_Stored data_:
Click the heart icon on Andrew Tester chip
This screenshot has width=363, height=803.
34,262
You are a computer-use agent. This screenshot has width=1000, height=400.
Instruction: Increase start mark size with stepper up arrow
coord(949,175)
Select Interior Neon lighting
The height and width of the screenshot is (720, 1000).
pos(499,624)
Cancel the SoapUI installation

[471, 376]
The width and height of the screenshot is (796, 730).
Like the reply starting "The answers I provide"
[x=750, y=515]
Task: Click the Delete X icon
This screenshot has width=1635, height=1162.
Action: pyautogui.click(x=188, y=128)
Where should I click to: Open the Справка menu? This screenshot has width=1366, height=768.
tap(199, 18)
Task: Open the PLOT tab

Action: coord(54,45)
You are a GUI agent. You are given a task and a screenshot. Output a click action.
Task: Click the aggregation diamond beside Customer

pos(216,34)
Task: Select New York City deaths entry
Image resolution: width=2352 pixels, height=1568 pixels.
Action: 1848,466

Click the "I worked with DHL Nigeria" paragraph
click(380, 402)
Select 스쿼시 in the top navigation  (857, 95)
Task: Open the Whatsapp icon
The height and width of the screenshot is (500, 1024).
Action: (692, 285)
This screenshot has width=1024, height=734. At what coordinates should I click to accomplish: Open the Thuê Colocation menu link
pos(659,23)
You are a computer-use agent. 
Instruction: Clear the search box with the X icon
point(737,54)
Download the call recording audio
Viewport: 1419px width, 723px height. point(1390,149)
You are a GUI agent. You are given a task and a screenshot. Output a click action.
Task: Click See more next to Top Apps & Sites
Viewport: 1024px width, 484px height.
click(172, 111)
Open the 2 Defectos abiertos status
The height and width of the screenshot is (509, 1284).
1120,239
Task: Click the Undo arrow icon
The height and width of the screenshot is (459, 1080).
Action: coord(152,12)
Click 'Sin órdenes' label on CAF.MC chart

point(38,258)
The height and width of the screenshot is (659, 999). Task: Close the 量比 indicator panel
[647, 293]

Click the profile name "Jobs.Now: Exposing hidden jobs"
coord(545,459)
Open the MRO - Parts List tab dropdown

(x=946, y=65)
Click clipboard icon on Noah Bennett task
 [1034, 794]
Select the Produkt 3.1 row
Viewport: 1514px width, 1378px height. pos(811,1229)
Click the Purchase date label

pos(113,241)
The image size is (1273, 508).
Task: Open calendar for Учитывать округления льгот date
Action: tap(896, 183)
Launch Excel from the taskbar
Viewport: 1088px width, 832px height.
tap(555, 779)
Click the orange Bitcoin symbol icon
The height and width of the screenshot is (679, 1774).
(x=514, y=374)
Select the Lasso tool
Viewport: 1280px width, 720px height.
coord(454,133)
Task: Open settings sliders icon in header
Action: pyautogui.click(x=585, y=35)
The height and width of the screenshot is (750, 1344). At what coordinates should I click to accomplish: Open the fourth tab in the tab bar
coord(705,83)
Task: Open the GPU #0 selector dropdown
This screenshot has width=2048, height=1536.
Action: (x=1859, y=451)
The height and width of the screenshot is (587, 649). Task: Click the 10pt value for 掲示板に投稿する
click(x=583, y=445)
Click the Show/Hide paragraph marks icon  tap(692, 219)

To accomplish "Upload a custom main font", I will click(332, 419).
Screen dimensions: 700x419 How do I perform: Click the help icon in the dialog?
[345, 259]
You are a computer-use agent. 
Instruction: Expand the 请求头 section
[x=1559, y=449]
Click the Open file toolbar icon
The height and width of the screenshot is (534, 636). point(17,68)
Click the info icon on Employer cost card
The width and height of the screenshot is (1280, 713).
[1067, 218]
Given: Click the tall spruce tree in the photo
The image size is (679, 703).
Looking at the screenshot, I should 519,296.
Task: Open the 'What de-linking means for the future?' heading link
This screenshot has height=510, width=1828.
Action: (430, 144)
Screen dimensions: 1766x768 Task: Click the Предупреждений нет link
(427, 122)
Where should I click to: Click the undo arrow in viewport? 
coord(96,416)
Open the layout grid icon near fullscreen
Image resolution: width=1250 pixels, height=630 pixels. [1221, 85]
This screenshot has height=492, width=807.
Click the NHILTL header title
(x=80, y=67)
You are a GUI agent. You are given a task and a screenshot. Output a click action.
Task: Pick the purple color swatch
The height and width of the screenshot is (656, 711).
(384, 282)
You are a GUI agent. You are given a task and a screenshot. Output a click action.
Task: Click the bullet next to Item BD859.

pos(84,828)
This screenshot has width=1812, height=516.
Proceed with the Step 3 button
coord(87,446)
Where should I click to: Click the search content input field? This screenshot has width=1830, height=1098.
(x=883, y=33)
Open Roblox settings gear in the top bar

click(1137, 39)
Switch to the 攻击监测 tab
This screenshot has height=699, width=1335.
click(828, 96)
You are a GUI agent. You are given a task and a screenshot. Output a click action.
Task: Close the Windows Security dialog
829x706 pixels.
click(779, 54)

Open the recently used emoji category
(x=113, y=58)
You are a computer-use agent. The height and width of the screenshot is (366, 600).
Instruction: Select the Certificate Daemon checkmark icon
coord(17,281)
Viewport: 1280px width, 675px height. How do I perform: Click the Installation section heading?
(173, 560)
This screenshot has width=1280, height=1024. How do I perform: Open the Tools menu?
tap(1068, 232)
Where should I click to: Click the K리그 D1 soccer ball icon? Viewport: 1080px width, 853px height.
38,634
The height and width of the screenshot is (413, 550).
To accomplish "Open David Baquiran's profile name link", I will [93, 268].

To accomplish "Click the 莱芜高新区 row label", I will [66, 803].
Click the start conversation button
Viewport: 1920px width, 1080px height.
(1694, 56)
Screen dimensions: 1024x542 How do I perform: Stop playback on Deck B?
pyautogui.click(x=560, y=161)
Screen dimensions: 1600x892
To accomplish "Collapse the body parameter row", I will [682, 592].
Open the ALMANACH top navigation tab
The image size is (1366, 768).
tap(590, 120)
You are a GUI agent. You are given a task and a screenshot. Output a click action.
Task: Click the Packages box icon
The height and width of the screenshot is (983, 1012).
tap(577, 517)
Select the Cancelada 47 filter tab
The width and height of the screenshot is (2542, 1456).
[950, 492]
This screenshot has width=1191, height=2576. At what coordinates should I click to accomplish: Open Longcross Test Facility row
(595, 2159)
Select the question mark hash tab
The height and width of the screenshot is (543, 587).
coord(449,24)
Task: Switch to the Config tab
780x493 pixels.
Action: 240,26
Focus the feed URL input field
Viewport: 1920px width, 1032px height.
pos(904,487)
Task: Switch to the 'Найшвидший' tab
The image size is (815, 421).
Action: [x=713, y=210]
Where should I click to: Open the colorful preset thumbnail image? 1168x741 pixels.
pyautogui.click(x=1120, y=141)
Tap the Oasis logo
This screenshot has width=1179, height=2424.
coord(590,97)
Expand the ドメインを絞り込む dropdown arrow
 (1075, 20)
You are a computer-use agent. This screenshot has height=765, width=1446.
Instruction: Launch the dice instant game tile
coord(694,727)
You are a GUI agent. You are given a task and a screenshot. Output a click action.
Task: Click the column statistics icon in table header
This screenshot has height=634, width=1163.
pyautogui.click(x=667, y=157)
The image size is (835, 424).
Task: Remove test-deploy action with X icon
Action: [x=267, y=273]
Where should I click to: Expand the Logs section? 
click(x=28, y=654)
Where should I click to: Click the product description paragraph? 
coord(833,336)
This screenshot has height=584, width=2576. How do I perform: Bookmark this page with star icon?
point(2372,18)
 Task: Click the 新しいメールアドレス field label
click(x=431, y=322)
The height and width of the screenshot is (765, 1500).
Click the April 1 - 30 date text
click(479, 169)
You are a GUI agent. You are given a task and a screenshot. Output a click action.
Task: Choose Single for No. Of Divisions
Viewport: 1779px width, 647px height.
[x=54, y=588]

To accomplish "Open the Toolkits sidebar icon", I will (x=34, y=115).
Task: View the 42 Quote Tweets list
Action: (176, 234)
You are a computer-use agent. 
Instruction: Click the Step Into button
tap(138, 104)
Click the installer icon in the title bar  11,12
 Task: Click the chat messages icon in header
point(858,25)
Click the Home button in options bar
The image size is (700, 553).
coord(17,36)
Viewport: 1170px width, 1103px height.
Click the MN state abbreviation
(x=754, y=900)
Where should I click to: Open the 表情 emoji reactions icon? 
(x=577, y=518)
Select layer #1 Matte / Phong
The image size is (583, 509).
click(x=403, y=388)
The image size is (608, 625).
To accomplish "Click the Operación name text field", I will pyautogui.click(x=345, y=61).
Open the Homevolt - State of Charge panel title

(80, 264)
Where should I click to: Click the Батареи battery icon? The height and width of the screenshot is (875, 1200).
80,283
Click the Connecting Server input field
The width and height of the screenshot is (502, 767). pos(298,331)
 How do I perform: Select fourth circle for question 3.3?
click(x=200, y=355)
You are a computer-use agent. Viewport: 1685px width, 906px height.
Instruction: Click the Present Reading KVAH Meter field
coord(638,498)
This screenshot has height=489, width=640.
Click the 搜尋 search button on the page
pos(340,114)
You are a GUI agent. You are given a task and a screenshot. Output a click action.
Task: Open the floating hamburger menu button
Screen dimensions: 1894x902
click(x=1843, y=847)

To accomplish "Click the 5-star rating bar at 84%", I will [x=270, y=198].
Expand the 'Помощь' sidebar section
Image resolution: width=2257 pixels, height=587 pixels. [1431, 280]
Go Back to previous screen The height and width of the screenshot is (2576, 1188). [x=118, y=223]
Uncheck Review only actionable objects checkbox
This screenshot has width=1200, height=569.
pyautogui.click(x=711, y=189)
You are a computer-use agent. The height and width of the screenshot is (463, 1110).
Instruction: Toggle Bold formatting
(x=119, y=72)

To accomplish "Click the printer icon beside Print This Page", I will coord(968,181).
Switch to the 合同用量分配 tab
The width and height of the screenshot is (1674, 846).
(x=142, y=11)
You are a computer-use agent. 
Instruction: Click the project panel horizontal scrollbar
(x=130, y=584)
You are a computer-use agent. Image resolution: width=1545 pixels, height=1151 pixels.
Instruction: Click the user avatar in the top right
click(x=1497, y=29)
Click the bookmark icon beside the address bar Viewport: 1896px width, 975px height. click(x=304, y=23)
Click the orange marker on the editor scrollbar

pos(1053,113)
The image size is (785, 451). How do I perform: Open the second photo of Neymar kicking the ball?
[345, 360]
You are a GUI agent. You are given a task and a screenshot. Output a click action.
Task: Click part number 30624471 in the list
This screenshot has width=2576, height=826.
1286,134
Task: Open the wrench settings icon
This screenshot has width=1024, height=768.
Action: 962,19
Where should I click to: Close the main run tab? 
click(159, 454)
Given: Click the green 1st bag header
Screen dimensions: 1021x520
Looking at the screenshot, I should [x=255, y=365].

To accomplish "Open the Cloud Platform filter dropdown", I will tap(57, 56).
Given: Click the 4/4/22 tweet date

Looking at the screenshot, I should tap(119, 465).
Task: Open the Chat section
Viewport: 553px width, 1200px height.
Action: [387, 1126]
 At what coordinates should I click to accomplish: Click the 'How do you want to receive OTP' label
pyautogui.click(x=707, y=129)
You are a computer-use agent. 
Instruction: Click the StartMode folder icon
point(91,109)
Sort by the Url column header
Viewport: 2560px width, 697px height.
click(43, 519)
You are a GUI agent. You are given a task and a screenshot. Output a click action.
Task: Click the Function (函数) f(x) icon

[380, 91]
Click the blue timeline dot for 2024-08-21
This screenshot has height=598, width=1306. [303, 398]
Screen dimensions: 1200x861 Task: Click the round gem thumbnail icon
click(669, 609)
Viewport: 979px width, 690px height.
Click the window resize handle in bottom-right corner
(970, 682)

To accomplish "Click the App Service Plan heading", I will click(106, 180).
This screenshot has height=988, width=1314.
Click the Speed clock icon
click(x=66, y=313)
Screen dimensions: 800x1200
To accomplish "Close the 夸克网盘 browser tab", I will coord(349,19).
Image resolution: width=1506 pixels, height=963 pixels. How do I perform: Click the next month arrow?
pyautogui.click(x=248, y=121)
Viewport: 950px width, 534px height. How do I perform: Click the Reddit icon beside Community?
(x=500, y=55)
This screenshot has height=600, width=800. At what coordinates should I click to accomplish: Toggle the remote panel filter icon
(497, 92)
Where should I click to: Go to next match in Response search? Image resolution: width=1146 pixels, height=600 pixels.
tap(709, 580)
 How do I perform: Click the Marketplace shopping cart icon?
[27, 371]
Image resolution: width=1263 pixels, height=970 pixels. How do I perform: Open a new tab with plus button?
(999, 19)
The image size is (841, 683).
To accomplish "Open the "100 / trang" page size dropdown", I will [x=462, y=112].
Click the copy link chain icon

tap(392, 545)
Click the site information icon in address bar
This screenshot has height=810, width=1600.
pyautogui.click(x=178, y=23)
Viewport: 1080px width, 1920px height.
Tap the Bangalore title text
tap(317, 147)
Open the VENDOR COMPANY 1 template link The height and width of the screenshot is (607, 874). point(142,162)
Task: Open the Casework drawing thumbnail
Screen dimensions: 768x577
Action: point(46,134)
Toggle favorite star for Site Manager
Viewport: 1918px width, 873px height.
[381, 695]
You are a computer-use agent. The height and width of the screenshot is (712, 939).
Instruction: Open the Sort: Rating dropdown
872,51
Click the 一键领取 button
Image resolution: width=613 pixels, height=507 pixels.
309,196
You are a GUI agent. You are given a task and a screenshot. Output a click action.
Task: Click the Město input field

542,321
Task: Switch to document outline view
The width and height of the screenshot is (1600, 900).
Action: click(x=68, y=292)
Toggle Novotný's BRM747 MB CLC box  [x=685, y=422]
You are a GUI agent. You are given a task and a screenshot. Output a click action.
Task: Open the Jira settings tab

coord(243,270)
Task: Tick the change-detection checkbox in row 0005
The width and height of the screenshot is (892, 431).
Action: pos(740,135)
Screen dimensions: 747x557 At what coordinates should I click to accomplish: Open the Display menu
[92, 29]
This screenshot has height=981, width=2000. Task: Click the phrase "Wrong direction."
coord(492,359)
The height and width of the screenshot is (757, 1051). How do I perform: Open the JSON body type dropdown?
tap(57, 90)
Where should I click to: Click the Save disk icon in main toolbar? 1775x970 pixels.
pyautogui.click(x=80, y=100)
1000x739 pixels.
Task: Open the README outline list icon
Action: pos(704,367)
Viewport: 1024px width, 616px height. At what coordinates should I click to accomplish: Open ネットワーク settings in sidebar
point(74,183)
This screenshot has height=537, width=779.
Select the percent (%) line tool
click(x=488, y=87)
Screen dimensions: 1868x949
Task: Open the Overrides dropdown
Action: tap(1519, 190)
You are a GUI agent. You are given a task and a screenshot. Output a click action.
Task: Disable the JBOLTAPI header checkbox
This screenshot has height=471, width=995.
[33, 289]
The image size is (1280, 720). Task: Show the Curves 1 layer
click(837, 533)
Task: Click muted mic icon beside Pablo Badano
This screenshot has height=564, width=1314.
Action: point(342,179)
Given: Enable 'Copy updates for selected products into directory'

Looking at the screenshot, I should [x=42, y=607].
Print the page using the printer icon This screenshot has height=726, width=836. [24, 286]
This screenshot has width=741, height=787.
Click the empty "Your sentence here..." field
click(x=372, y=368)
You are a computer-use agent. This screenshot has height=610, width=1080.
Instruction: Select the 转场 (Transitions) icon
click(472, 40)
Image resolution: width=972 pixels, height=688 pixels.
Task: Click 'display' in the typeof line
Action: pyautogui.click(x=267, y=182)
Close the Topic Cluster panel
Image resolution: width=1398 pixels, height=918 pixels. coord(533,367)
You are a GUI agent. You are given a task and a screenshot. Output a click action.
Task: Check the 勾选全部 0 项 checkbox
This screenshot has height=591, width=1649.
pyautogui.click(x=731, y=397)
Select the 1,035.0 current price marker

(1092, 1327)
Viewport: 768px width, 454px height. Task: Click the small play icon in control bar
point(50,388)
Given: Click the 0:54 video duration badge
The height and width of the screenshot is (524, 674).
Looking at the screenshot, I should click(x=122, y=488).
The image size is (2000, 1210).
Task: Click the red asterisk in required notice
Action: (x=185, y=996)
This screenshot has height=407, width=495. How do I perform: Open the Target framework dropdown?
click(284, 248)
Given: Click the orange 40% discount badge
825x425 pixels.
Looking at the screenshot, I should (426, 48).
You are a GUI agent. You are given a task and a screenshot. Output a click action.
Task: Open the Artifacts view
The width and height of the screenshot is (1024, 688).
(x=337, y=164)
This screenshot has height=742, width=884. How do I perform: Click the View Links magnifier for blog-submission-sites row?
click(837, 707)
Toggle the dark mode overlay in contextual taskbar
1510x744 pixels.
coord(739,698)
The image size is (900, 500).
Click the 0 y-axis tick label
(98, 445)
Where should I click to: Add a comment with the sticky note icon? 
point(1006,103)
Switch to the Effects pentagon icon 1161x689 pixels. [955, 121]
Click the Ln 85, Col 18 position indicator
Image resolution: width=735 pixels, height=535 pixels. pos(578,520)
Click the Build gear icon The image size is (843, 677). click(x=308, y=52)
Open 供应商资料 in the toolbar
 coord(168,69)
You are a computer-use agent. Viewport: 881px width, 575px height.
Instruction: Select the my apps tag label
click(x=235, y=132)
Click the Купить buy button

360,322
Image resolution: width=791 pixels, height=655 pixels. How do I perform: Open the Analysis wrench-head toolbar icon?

_TASK_: Output, from the data above, the lines from the line with "This screenshot has width=1024, height=734." to the line with "Task: Click the Undo arrow icon" exactly as they stand, both ends included and nothing else.

_OUTPUT_:
This screenshot has width=1024, height=734. At what coordinates should I click to accomplish: Open the Thuê Colocation menu link
pos(659,23)
You are a computer-use agent. 
Instruction: Clear the search box with the X icon
point(737,54)
Download the call recording audio
Viewport: 1419px width, 723px height. point(1390,149)
You are a GUI agent. You are given a task and a screenshot. Output a click action.
Task: Click See more next to Top Apps & Sites
Viewport: 1024px width, 484px height.
click(172, 111)
Open the 2 Defectos abiertos status
The height and width of the screenshot is (509, 1284).
1120,239
Task: Click the Undo arrow icon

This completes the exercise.